A Secretaria Municipal de Obras Públicas (Smop) entrega até o final de janeiro mais 20,1 quilômetros de ciclovias em seis novos trechos de Curitiba. A cidade passará então a contar com 120 quilômetros desse tipo de pavimentação. As novas ciclovias começaram a ser construídas em novembro e envolvem recursos do Programa de Transporte Urbano da ordem de R$ 1,5 milhão, financiados pelo Banco Interamericano de Desenvolvimento (BID).
Os novos trechos facilitam o acesso aos parques Barigui, Passaúna e Tingui. Além disso, os trabalhadores da Cidade Industrial, Fazendinha, Pinheirinho e outros bairros da região sul da cidade - com forte concentração industrial - passarão a ter na bicicleta uma boa alternativa de transporte.
O manobrista de carro João Ribeiro atesta a boa utilização das ciclovias. Morador da vila Nossa Senhora da Luz dos Pinhais, na CIC, ele anda ‘‘quase todo dia’’ 30 quilômetros para ir e voltar da empresa em que trabalha, no Batel.

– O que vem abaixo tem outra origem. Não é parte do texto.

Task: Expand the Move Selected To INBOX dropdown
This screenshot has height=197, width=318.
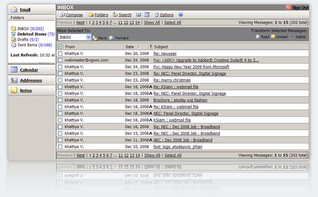Action: 89,37
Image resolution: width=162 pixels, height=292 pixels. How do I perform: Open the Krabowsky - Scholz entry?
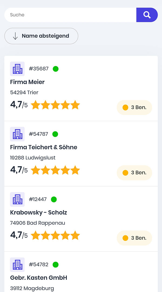[39, 212]
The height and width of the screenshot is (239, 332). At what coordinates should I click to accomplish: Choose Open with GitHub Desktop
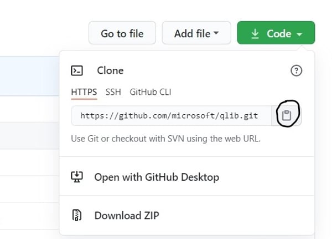[x=157, y=177]
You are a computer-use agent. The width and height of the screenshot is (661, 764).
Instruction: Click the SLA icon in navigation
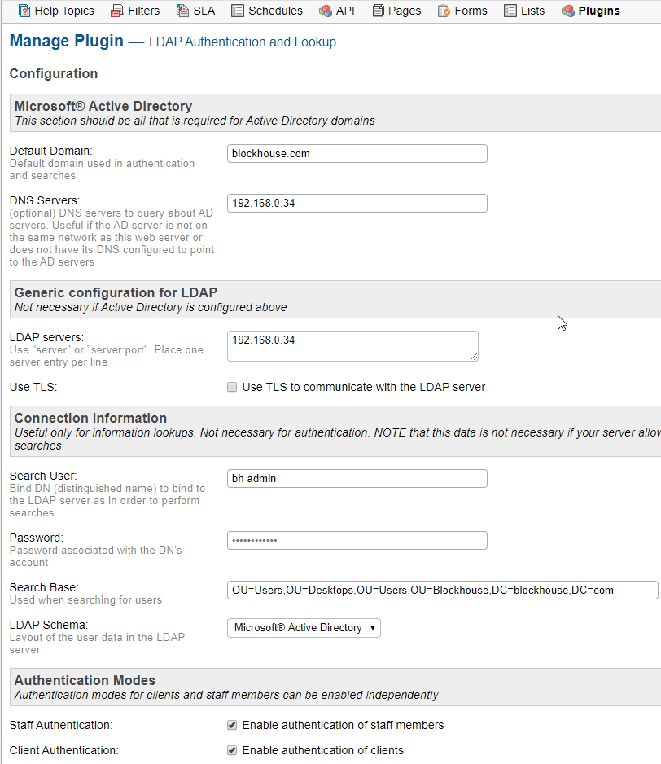(183, 11)
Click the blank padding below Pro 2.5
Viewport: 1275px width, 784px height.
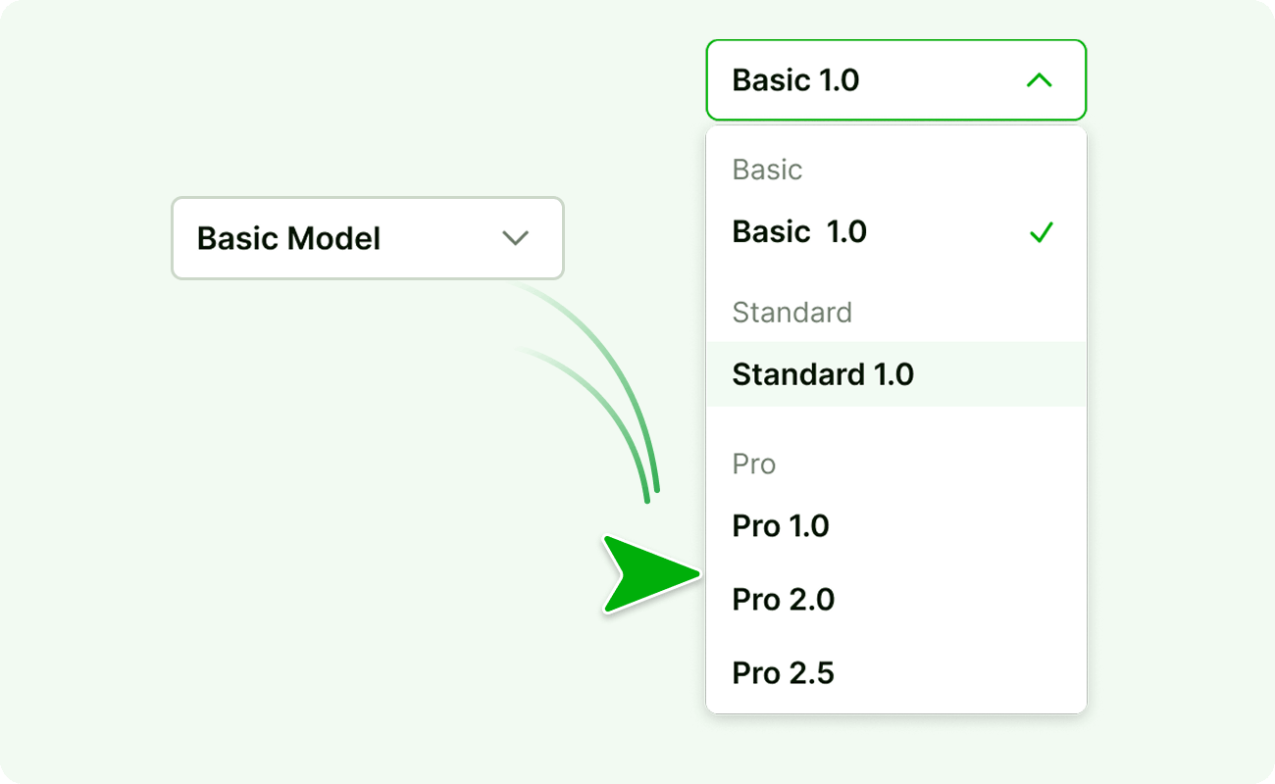[895, 704]
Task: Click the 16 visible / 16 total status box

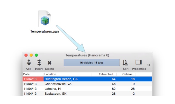Action: coord(91,63)
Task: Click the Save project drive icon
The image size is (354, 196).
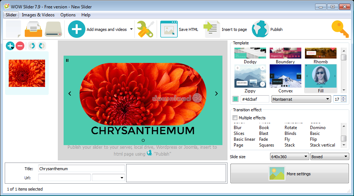Action: point(54,29)
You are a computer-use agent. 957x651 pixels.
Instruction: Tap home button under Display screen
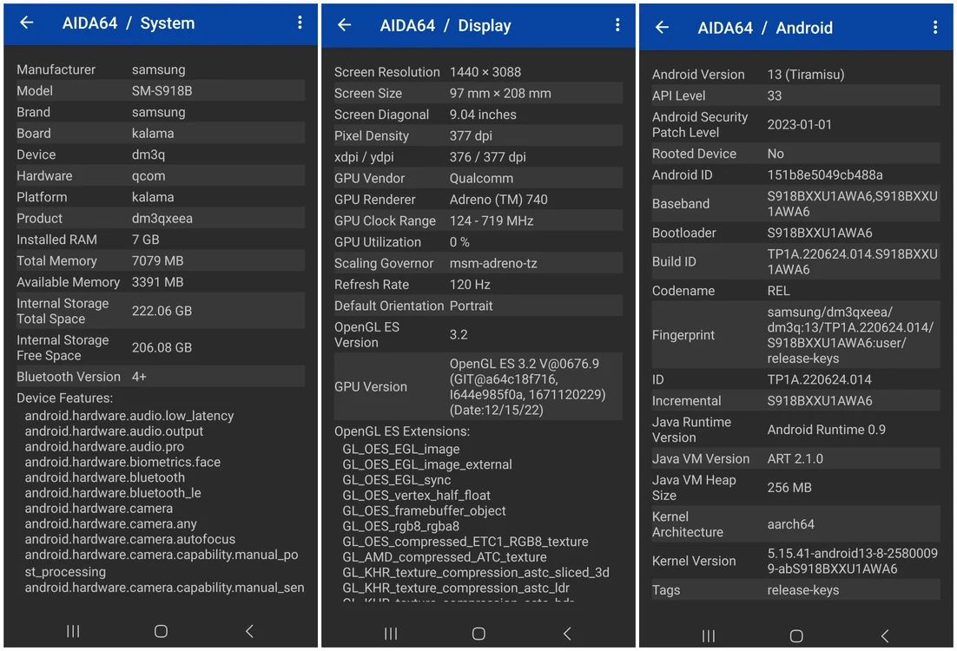(479, 634)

Desse trajeto, 23 quilômetros são pavimentados com ciclovia. ‘‘Andar no tráfego, junto com os carros, é muito perigoso’’, afirma.
Para o veterinário Fabiano Meyer a construção de ciclovias ‘‘é fenomenal’’. Morador de Videira (SC) com passagem por São Paulo e de férias em Curitiba, ele diz que em nenhuma outra cidade é tão bom para andar de bicicleta como na capital paranaense. ‘‘Em São Paulo não dá para pedalar, a não ser em bairros retirados’’, disse.
Os novos trechos beneficiados são os seguintes: Parque São Lourenço/Parque Tingui; Terminal Pinheirinho/Avenida João Bettega; Contorno Sul/Passaúna; Rua Conselheiro Laurindo/Praça do Japão; Avenida Sete de Setembro/Parque Barigui; Avenida Francisco Frischmann/Brasílio Itiberê e Tarumã/Cristo Rei.